Quando è giunto al San Donato i polmoni erano in parte compromessi. Ha tenuto il casco per molti giorni, poi in terapia intensiva, intubato. Ha visto morire un compagno di stanza e ha avuto crisi di pianto. Ha perso 12 chili. Il suo racconto parte il 19 ottobre al pronto soccorso oculistico del S.Donato per una lesione alla cornea. «C’erano molti pazienti in attesa, tutti con di mascherina e gel igienizzante.

Ma in qualche modo il virus, o a causa delle difese immunitarie abbassate o per il fatto che inconsciamente mi toccavo spesso l’occhio, è riuscito a passare ». «Dopo cinque giorni, mentre ero in ufficio, ho avuto un leggero mal di testa ma a casa avevo la febbre a 37.3. Automaticamente mi sono isolato».

Il giorno dopo Lorenzo è andato, privatamente, a fare il test seriologico, risultato negativo. Ma una volta a casa, la febbre era salita a 38.5, pur non avendo sintomi. I passi successivi sono stati il tampone, in modalità drive-through, l’intervento dell’Usca e, dato che la situazione stava precipitando per problemi di respirazione, l’arrivo ad Arezzo.

«Ho passato 50 minuti in attesa fuori dal pronto soccorso, erano le 22,30 ma avevo davanti cinque ambulanze. Dopo visita el tampone mi hanno portato in malattie infettive. Con l’RX torace si sono accorti che il polmone destro era praticamente collassato, e anche il sinistro era messo male. Mi hanno messo il casco per respirare, l’ho tenuto per 11 lunghissimi giorni».

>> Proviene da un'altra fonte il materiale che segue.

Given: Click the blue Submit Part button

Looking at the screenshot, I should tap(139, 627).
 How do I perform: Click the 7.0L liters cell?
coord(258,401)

«Poi la terapia intensiva. Ed è cominciato l’incubo, tra catetere arterioso, catetere venoso, accessi periferici, catetere vescicale, sonde, tubi. Ero limitatissimo nei movimenti e non potevo muovere bene le braccia per scrivere ai miei cari e per cercare un conforto. Isolato. Nudo, in un letto con medici e infermieri che si aggiravano per la stanza, somministrandomi terapie e azioni per far ripartire i polmoni.

Hanno provato a rincuorarmi, ma psicologicamente era veramente dura. Il mio compagno di stanza è morto e a quel punto sono crollato. Durante le notti infinite, ho avuto incontrollabili crisi di pianto. Il quarto giorno hanno chiamato i miei per informare che mi avrebbero intubato. Non stavo migliorando ed era l’unica via percorribile. I miei genitori in quel momento sono invecchiati, la mamma ha passato la notte a piangere e vomitare.

Quella notte, il medico della rianimazione ha provato a farmi stare a pancia sotto, una situazione allucinante, ma per fortuna ero sedato. Miracolosamente gli alveoli hanno cominciato a riaprirsi. Da lì è cominciata la lenta ripresa».